Problem statement ::
Look through the material that follows and show every line with the string "Apply".

Data in this exercise ::

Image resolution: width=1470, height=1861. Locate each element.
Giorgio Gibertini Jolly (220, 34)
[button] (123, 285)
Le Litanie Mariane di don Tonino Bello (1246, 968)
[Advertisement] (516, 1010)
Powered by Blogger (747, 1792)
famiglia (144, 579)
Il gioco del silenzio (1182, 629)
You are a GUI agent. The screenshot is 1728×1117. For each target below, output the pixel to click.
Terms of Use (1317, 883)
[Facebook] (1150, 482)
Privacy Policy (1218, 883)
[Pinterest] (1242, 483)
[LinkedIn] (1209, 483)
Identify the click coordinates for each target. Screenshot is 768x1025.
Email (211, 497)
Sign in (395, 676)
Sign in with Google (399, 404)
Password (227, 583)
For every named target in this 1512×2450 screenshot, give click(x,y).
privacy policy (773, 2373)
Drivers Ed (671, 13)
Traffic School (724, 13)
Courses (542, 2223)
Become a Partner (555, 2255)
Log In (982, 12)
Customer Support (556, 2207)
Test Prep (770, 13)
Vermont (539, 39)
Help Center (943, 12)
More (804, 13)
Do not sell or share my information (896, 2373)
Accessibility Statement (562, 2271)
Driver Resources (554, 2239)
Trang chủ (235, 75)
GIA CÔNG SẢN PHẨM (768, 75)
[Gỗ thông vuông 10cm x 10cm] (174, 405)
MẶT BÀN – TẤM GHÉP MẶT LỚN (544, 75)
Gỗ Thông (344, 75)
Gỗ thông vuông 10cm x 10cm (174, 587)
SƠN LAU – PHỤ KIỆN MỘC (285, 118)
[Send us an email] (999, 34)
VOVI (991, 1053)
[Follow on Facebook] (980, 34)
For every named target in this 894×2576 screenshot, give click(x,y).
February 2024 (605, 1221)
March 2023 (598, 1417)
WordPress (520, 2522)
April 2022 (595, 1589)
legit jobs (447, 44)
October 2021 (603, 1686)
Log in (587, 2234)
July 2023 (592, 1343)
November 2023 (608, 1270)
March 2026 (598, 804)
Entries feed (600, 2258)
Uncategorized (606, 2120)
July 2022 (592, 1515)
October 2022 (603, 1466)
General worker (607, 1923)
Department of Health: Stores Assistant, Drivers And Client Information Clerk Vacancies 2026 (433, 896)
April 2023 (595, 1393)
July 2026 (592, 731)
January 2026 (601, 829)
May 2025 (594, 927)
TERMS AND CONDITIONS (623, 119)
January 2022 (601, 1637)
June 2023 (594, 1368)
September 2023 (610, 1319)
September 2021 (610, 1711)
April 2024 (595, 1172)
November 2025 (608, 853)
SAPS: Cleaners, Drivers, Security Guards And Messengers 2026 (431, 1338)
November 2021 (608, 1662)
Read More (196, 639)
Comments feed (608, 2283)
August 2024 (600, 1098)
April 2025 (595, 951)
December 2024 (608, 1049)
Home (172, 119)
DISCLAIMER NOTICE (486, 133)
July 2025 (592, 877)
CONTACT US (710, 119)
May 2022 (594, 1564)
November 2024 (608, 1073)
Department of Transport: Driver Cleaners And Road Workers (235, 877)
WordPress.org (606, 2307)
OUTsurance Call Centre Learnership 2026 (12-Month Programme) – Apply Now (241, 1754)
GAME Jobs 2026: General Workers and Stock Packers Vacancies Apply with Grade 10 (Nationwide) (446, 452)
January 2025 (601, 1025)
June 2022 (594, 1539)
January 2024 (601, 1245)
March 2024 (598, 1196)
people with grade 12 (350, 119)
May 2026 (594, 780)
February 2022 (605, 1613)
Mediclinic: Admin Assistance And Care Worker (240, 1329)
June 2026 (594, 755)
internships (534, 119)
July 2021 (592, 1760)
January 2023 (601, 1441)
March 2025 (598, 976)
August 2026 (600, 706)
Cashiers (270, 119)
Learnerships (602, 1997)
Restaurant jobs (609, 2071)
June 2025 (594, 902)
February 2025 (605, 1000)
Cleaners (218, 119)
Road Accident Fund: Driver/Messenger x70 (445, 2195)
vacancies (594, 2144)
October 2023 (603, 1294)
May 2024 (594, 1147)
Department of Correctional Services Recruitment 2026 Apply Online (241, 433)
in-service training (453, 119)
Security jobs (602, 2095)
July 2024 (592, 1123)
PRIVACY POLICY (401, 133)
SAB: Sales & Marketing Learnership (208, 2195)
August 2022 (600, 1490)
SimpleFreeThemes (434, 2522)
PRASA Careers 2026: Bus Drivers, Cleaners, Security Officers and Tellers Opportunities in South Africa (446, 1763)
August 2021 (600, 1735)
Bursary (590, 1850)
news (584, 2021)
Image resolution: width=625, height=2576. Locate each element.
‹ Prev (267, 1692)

Written answer ::
OUTsurance Call Centre Learnership 2026 (12-Month Programme) – Apply Now (241, 1754)
GAME Jobs 2026: General Workers and Stock Packers Vacancies Apply with Grade 10 (Nationwide) (446, 452)
Department of Correctional Services Recruitment 2026 Apply Online (241, 433)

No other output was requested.